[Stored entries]

----------

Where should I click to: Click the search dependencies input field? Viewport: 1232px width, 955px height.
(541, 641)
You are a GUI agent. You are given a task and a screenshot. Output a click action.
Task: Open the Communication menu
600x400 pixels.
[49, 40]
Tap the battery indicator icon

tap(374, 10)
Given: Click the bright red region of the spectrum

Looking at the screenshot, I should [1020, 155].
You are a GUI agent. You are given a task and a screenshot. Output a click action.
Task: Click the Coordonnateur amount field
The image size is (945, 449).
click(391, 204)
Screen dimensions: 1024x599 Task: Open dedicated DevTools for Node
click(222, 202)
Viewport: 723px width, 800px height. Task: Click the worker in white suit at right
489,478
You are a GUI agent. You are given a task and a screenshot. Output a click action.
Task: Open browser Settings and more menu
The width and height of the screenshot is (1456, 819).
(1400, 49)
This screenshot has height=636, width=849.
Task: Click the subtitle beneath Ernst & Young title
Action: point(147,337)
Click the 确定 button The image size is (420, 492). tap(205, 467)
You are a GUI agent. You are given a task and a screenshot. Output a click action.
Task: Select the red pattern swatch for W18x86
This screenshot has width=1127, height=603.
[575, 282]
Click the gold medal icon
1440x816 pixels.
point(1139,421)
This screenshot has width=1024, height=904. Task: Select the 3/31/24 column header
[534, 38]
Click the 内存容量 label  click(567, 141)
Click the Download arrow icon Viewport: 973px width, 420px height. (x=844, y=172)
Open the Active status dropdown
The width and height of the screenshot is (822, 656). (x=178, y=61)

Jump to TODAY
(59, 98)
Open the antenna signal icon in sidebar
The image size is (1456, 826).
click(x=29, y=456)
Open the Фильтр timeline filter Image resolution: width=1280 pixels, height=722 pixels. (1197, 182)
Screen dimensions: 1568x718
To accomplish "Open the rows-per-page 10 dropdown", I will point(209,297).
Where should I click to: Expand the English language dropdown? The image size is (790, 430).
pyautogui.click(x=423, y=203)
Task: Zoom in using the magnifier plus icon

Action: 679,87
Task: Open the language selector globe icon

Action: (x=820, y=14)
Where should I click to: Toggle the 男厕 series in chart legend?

----------

Give the records above again in full, keeping every character unchanged.

Where should I click to: Click the search dependencies input field? Viewport: 1232px width, 955px height.
(541, 641)
You are a GUI agent. You are given a task and a screenshot. Output a click action.
Task: Open the Communication menu
600x400 pixels.
[49, 40]
Tap the battery indicator icon

tap(374, 10)
Given: Click the bright red region of the spectrum

Looking at the screenshot, I should [1020, 155].
You are a GUI agent. You are given a task and a screenshot. Output a click action.
Task: Click the Coordonnateur amount field
The image size is (945, 449).
click(391, 204)
Screen dimensions: 1024x599 Task: Open dedicated DevTools for Node
click(222, 202)
Viewport: 723px width, 800px height. Task: Click the worker in white suit at right
489,478
You are a GUI agent. You are given a task and a screenshot. Output a click action.
Task: Open browser Settings and more menu
The width and height of the screenshot is (1456, 819).
(1400, 49)
This screenshot has height=636, width=849.
Task: Click the subtitle beneath Ernst & Young title
Action: point(147,337)
Click the 确定 button The image size is (420, 492). tap(205, 467)
You are a GUI agent. You are given a task and a screenshot. Output a click action.
Task: Select the red pattern swatch for W18x86
This screenshot has width=1127, height=603.
[575, 282]
Click the gold medal icon
1440x816 pixels.
point(1139,421)
This screenshot has width=1024, height=904. Task: Select the 3/31/24 column header
[534, 38]
Click the 内存容量 label  click(567, 141)
Click the Download arrow icon Viewport: 973px width, 420px height. (x=844, y=172)
Open the Active status dropdown
The width and height of the screenshot is (822, 656). (x=178, y=61)

Jump to TODAY
(59, 98)
Open the antenna signal icon in sidebar
The image size is (1456, 826).
click(x=29, y=456)
Open the Фильтр timeline filter Image resolution: width=1280 pixels, height=722 pixels. (1197, 182)
Screen dimensions: 1568x718
To accomplish "Open the rows-per-page 10 dropdown", I will point(209,297).
Where should I click to: Expand the English language dropdown? The image size is (790, 430).
pyautogui.click(x=423, y=203)
Task: Zoom in using the magnifier plus icon

Action: 679,87
Task: Open the language selector globe icon

Action: (x=820, y=14)
Where should I click to: Toggle the 男厕 series in chart legend?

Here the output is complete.